-- Problem requirements --
Can you reproduce the lines from the one containing "Task: Visit the DeviceBeast.com link" through the one containing "2420x1512 pixels.", both included, changing "icon" to "button" and leaving everything else as it is?
** start Stored rows **
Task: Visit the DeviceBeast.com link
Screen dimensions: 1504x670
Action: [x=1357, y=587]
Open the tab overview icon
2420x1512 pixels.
** end Stored rows **
** start Stored rows **
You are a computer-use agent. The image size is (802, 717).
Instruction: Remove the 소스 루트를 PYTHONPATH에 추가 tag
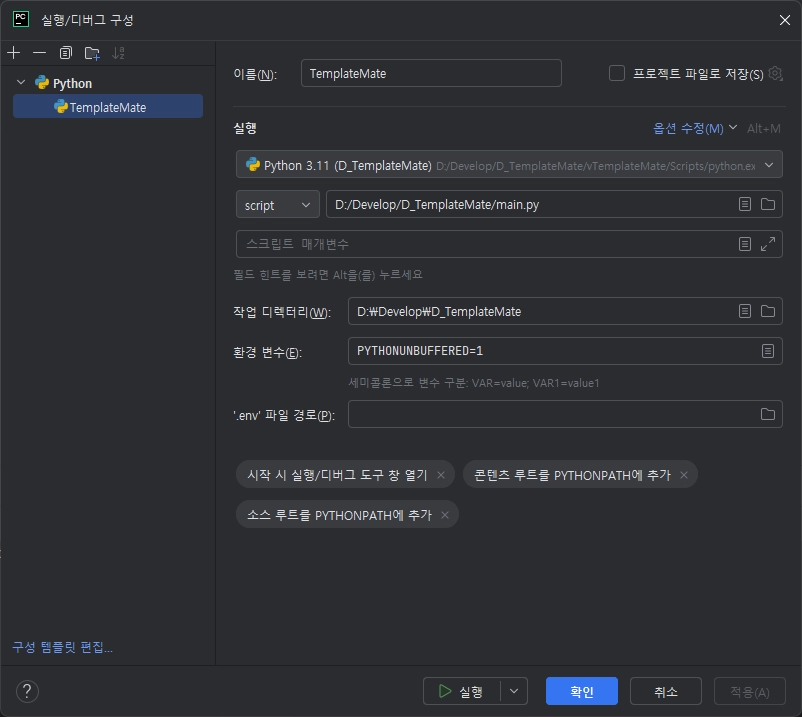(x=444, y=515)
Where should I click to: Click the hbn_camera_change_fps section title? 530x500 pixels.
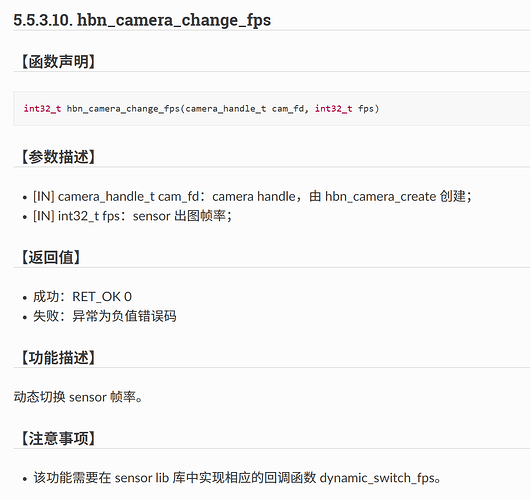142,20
** end Stored rows **
-- Answer to the problem --
Task: Visit the DeviceBeast.com link
Screen dimensions: 1504x670
Action: [x=1357, y=587]
Open the tab overview button
2420x1512 pixels.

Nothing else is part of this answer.